Data Masking with GitHub Actions Part 2 - Column Masking and Masking Exemption
Bytebase is a database DevSecOps platform designed for developers, security, DBA, and platform engineering teams. While it offers an intuitive GUI for managing database schema changes and access control, some teams may want to integrate Bytebase into their existing DevOps platforms using the Bytebase API.
In the previous tutorial, you learned how to set up a GitHub Action that utilizes the Bytebase API to define semantic types and global masking rule. In this tutorial, we will explore how to apply column masking and masking exemption.
This is Part 2 of our tutorial series on implementing automated database masking using GitHub Actions:
- Part 1: Semantic Type and Global Masking Rule
- Part 2: Column Masking and Masking Exemption (this one)
- Part 3: Data Classification
- Part 4: Data export with masking (TBD)
Overview
In this tutorial, you'll learn how to automate column masking and masking exemption using GitHub Actions and the Bytebase API. This integration allows you to:
- Manage data masking rules as code
- Automatically apply masking policies when PRs are merged
Here is a merged pull request as an example.
The complete code for this tutorial is available at: database-security-github-actions-example
This tutorial skips the setup part, if you haven't set up the Bytebase and GitHub Action, please follow Setup Instructions section in the previous tutorial.
Column Masking
Column Masking lets you specify table columns different semantic type to mask the data differently.
In Bytebase Console
Go to a database page, then pick a table, you can specify semantic type by clicking pen icon on table detail page.
In GitHub Workflow
Find the step Apply column masking, which will apply the column masking to the database via API. First it will parse all the column masking files and then do a loop to apply the column masking to the database one by one. The code it calls Bytebase API is as follows:
response=$(curl -s -w "\n%{http_code}" --request PATCH "${BYTEBASE_API_URL}/instances/${INSTANCE_NAME}/databases/${DATABASE_NAME}/catalog" \
--header "Authorization: Bearer ${BYTEBASE_TOKEN}" \
--header "Content-Type: application/json" \
--data @"$CHANGED_FILE")By changing file masking/databases/**/**/database-catalog.json, create a PR and then merge, the change will be applied.

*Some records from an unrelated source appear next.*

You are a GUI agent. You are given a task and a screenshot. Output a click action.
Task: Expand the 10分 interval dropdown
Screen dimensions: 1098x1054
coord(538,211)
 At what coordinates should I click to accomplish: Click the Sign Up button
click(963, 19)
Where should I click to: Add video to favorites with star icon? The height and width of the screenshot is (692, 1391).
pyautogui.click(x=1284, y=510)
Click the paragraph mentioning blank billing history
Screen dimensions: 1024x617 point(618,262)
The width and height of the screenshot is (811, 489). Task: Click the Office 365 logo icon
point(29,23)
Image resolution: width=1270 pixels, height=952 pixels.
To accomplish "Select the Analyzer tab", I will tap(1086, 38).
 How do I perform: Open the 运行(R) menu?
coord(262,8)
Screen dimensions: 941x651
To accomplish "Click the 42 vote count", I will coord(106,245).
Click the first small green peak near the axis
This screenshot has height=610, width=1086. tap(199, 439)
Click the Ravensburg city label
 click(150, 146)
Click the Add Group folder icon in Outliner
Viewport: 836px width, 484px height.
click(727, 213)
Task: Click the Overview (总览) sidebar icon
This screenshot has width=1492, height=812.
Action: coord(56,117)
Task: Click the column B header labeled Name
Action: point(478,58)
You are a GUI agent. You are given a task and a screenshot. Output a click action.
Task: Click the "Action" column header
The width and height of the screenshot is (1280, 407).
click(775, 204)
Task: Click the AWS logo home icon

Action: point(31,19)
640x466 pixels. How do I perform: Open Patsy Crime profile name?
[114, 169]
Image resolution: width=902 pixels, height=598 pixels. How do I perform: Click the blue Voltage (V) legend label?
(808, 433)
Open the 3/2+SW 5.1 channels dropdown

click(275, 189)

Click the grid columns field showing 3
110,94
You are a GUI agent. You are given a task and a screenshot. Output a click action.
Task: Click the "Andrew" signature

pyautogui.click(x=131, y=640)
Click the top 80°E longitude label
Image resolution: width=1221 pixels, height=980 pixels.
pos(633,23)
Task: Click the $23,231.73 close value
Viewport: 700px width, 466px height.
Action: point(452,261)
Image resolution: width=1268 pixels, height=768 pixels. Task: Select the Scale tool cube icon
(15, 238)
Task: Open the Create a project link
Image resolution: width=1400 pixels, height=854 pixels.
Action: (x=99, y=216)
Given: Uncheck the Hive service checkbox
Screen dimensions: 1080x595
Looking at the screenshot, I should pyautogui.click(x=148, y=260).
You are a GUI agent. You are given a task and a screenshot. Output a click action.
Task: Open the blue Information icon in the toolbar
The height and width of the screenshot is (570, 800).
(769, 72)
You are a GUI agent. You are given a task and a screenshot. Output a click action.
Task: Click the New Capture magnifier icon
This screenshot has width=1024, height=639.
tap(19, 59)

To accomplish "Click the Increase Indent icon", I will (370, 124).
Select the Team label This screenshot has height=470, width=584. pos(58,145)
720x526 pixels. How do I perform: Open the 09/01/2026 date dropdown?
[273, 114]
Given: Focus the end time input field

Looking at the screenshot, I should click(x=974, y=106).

Log in Bytebase console, at the workspace level, go to the database page, you can see the column semantic type is applied.
Masking Exemption
Masking Exemption lets you exempt users from data masking and see the unmasked data.
In Bytebase Console
Go to a project page, then click Manage > Masking Exemptions, you can grant masking exemption to the database.
In GitHub Workflow
Find the step Apply masking exception, which will apply the masking exception to the database and the process is similar, the code it calls Bytebase API is as follows:
response=$(curl -s -w "\n%{http_code}" --request PATCH "${BYTEBASE_API_URL}/projects/${PROJECT_NAME}/policies/masking_exception?allow_missing=true&update_mask=payload" \
--header "Authorization: Bearer ${BYTEBASE_TOKEN}" \
--header "Content-Type: application/json" \
--data @"$CHANGED_FILE")By changing file masking/projects/**/masking-exception.json, create a PR and then merge, the change will be applied.
Log in Bytebase console, go to the project Sample Project, click Manage > Masking Exemptions, you can see the masking exemption is applied.